F.R.C.P. 23 is substantively similar to Ch. Ct. R. 23, Therefore, interpretations of the federal rule are persuasive authority in the interpretation of this Court's Rules. Nottingham Partners, 564 A.2d at 1094.
Turner, 768 A.2d at 32 (discussing Wright, Miller Kane §§ 1772-74, 1789 and Advisory Committee Notes for the Federal Rules of Civil Procedure for the United States District Courts, Rule 23, 1966 Amendment); Hynson v. Drummond Coal Co., Inc., 601 A.2d 570, 575 (Del. Ch. 1991).
The defendants argue that certification of the class would not further the intended purpose of Rule 23(b)(1)(A), because if the class were not certified there would be little risk of separate lawsuits that could result in inconsistent rulings and incompatible standards of conduct for the defendants.

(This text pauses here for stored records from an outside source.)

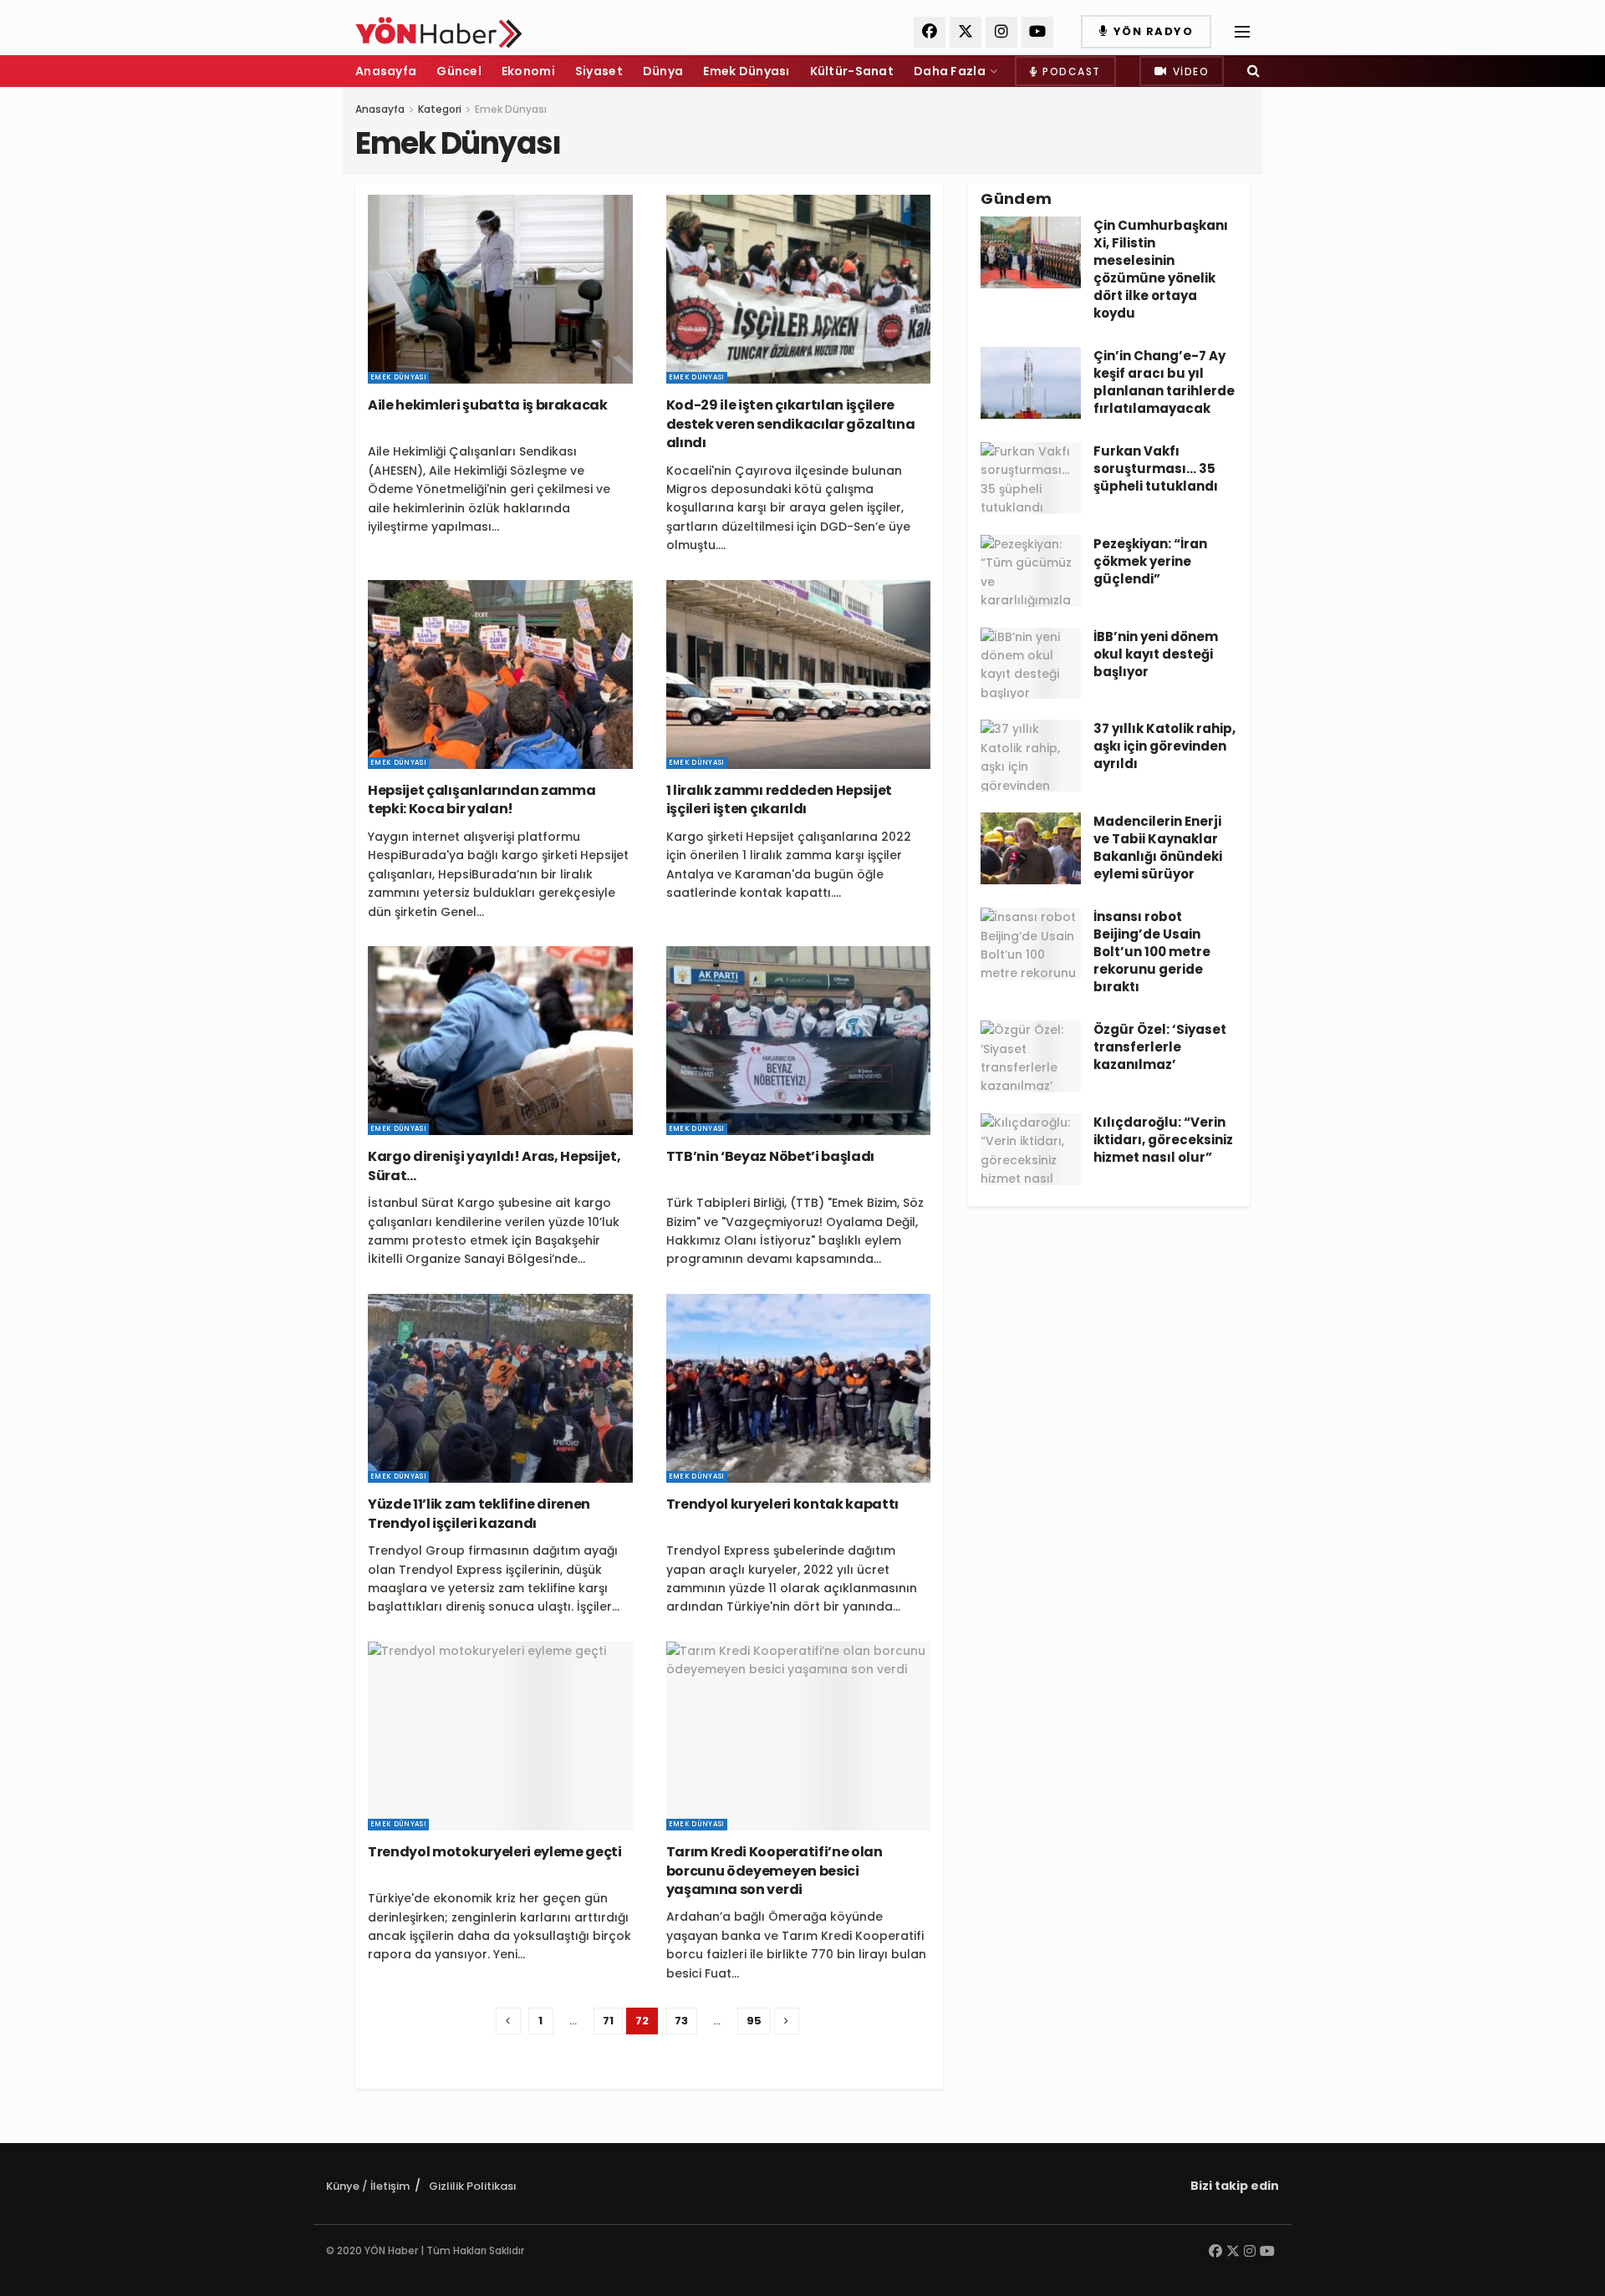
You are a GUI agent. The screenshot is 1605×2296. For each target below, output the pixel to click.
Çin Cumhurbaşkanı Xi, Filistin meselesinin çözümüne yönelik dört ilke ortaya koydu (1160, 269)
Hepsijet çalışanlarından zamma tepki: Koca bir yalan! (481, 799)
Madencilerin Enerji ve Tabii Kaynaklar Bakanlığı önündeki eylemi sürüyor (1157, 847)
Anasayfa (385, 71)
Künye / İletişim (368, 2186)
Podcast (1070, 71)
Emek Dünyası (746, 71)
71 (608, 2021)
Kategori (439, 109)
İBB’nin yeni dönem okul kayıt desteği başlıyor (1155, 654)
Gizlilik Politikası (473, 2186)
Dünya (663, 71)
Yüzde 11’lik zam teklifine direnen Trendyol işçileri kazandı (479, 1513)
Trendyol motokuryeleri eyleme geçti (495, 1851)
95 (754, 2021)
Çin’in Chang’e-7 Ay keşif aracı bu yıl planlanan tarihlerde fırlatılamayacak (1164, 382)
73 (681, 2021)
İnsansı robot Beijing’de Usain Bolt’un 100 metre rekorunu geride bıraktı (1151, 951)
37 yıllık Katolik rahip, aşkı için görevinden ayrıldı (1164, 746)
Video (1189, 71)
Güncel (459, 71)
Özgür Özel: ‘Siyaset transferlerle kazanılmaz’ (1159, 1047)
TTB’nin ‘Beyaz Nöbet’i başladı (770, 1156)
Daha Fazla (950, 71)
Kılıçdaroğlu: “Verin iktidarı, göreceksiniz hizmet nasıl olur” (1163, 1139)
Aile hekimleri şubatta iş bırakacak (488, 405)
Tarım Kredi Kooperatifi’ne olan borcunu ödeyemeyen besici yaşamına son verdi (774, 1870)
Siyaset (599, 71)
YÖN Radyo (1151, 31)
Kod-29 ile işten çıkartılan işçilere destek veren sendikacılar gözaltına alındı (790, 423)
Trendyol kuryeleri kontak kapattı (782, 1504)
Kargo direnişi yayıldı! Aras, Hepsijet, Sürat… (494, 1165)
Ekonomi (528, 71)
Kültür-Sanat (852, 71)
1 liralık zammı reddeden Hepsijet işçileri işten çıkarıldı (779, 799)
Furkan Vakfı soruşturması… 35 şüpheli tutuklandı (1155, 468)
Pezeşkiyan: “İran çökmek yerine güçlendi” (1150, 561)
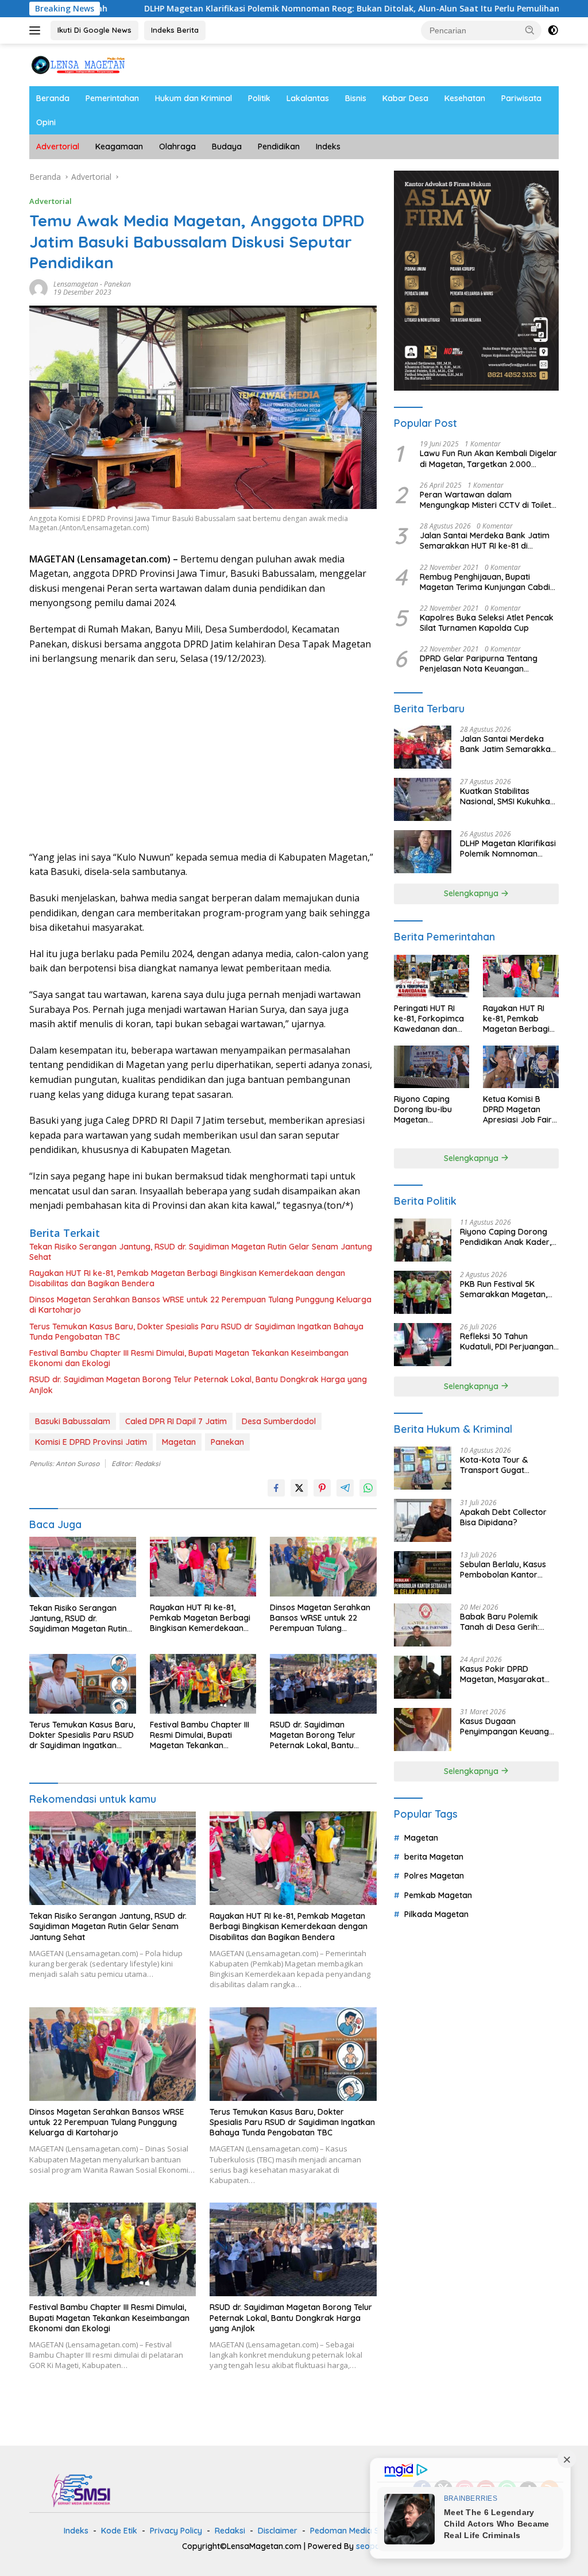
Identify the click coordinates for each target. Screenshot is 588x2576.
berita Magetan (433, 1857)
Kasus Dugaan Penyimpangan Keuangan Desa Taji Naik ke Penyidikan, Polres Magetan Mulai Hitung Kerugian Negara (509, 1726)
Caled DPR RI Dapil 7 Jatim (176, 1421)
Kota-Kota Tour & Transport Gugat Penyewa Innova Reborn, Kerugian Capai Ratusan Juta (507, 1465)
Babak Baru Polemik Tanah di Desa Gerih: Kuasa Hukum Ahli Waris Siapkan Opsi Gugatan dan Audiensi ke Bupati (506, 1621)
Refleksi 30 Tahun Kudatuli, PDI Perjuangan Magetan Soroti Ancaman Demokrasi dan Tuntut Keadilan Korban (509, 1341)
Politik (259, 98)
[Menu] (37, 30)
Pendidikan (279, 146)
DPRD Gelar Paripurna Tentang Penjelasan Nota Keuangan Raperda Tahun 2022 (478, 663)
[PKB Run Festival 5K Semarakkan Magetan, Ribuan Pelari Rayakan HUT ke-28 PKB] (422, 1292)
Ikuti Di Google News (94, 29)
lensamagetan (75, 284)
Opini (46, 122)
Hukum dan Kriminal (193, 98)
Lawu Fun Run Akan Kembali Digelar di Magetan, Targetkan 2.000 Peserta (488, 458)
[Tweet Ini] (299, 1488)
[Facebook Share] (276, 1488)
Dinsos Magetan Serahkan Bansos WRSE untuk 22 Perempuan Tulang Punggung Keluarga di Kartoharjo (200, 1304)
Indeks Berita (175, 29)
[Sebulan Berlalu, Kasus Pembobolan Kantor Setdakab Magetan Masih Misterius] (422, 1572)
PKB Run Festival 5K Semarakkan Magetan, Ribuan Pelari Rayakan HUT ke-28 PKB (503, 1289)
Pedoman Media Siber (352, 2530)
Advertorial (57, 146)
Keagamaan (119, 146)
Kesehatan (464, 98)
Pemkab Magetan (438, 1895)
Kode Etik (119, 2530)
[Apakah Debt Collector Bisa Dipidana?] (422, 1520)
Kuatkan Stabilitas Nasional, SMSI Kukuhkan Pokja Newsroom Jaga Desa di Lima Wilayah (507, 796)
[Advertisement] (203, 758)
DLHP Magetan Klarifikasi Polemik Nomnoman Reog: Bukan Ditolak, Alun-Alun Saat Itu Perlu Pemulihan (268, 8)
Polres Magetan (434, 1876)
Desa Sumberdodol (279, 1421)
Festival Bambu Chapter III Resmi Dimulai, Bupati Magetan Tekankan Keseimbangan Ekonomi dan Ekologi (189, 1358)
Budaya (227, 146)
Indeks (328, 146)
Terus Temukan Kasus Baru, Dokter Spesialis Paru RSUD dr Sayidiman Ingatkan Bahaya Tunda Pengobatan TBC (196, 1331)
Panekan (117, 284)
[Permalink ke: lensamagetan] (38, 286)
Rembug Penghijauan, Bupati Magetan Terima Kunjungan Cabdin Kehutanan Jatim (487, 582)
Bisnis (355, 98)
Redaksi (230, 2530)
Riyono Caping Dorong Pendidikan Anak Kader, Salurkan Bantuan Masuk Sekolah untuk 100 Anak (507, 1237)
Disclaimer (277, 2530)
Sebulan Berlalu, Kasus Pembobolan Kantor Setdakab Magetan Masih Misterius (509, 1569)
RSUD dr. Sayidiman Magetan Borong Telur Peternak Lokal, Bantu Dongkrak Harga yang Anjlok (198, 1384)
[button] (530, 30)
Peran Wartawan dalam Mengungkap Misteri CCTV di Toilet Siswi (485, 499)
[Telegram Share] (345, 1488)
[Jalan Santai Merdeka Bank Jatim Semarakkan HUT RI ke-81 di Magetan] (422, 747)
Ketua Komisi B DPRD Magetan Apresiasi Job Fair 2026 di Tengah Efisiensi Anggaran (518, 1109)
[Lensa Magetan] (78, 64)
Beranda (52, 98)
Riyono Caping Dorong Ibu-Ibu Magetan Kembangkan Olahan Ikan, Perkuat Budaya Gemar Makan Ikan (430, 1109)
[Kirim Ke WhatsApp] (368, 1488)
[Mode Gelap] (553, 30)
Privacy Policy (176, 2530)
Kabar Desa (405, 98)
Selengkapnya (472, 893)
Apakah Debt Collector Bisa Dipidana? (503, 1517)
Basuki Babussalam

The short answer is that the defendants offer no evidence to support that ipse dixit assertion.
Alternatively, the plaintiff argues that the Court should certify the class under Rule 23(b)(3). This Court has previously noted the debate over whether class certification should occur under Rules 23(b)(1)(A) or Rule 23(b)(3) in cases involving claims for monetary relief. Rule 23(b)(3) certification has been found appropriate where the class members are loosely bound by common questions of law or fact and considerations of convenience, but where the damages would likely be specific to each individual class member. This is not such a case. Here, any damages to which class members would be entitled would be based solely upon the number of shares that they own. For that reason, this action is more appropriately certified under Rule 23(b)(1)(A) than under Rule 23(b)(3).
Turner, 768 A.2d at 32-34.
Id. at 33; See also Wright, Miller Kane § 1784.
Certification is also appropriate under Rule 23(b)(1)(B). That subsection applies in cases where there is a risk that an individual adjudication "would as a practical matter be dispositive of the interests of the other members not parties to the adjudications or substantially impair or impede their ability to protect their interests." This is such a case, and the defendants make no persuasive showing to the contrary. Accordingly, the Court finds that the class (as redefined) should be certified under Rules 23(b)(1)(A) and 23(b)(1)(B).
Ch. Ct. R. 23(b)(1)(B).
IV. CONCLUSION
For these reasons, the motion to certify the class action is granted in conformity with this Opinion. Noerr will be appointed as the class representative, and her attorneys shall be designated as class counsel. Counsel shall confer and submit an agreed form of implementing order.